Brutal Honesty in the Hi-Fi Business: Tim de Paravicini and tube warmth

(This is an archived post from our old blog.)

Hi-Fi. It's short for "High Fidelity". If fidelity means "the degree of exactness with which something is reproduced" (as the Oxford American Dictionary says) then wouldn't the best hi-fi system be one that plays back the recording as faithfully as possible?

Well, that's what we think. Once the music is recorded, we want the experience of listening to the recording to be as much like "being there" as possible. We don't want our hi-fi system to add "warmth" or "color" or anything else. We don't think The Philadelphia Story would be better in color and we don't think The Godfather would be better if we watched it through a sheet of gauze, so why would we want our hi-fi to "warm up" the recording?

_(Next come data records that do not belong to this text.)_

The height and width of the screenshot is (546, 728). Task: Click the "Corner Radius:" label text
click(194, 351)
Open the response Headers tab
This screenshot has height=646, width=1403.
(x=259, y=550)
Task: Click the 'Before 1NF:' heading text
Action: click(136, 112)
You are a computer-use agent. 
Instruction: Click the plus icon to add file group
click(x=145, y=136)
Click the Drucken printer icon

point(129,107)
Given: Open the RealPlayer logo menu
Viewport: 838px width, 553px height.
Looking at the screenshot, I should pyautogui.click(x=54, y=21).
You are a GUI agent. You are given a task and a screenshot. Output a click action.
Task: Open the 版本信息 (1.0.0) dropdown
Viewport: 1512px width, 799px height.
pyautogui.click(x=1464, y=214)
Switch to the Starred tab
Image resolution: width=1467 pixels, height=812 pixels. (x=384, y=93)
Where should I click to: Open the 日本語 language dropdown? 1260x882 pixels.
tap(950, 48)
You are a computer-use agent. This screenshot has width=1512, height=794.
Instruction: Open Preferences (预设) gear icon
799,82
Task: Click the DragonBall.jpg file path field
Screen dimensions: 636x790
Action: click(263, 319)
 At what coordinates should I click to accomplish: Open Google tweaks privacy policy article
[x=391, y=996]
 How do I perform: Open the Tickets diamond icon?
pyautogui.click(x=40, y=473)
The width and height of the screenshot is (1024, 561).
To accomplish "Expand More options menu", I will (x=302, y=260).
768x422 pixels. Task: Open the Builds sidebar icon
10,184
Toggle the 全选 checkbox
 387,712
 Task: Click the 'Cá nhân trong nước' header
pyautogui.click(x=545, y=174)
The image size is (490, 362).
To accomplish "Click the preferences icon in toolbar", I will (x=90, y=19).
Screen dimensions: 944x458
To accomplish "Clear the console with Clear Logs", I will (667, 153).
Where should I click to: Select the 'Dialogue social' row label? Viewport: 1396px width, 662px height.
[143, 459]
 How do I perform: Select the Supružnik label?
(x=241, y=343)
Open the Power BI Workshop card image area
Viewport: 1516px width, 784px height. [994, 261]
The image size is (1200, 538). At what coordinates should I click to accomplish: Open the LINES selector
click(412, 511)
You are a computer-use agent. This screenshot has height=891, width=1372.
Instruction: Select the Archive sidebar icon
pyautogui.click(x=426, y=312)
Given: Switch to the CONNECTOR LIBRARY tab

...and since we feel this way, we thought we'd share a great quote that we came across in an interview of Tim de Paravicini of E.A.R. We don't know Tim de Paravicini and we don't sell his equipment. We just think it's a great quote.

interviewer: You use vacuum tubes in many of your designs. Some people have said that tubes have euphonic even-order harmonic distortion. Do you rely on this tube nonlinearity to achieve the sound of your mods, or do you always run the tubes in their linear region?

Tim de Paravicini: I do not rely on tube nonlinearity. I don't want a sound in my machines. What comes out must sound the same as what went in.

The "warmth" in a lot of tube electronics is due to their dismal top end, the bad transformers they use, and the loading down of their high-impedance outputs. Because of the output transformer and the feedback used, many tube circuits have a partial bass instability that gives a bloated bass. Any warmth in the tube sound is a defect, but listeners don't want to know that.

I don't have to use tubes in my designs; I only do it for marketing reasons. I've got an exact equivalent in solid state. I can make either type do the same job, and I have no preference. People can't pick which is which. And electrons have no memory of where they've been! The end result is what counts.


Our hats are off to Mr. de Paravicini. More people like this in the hi-fi business, please!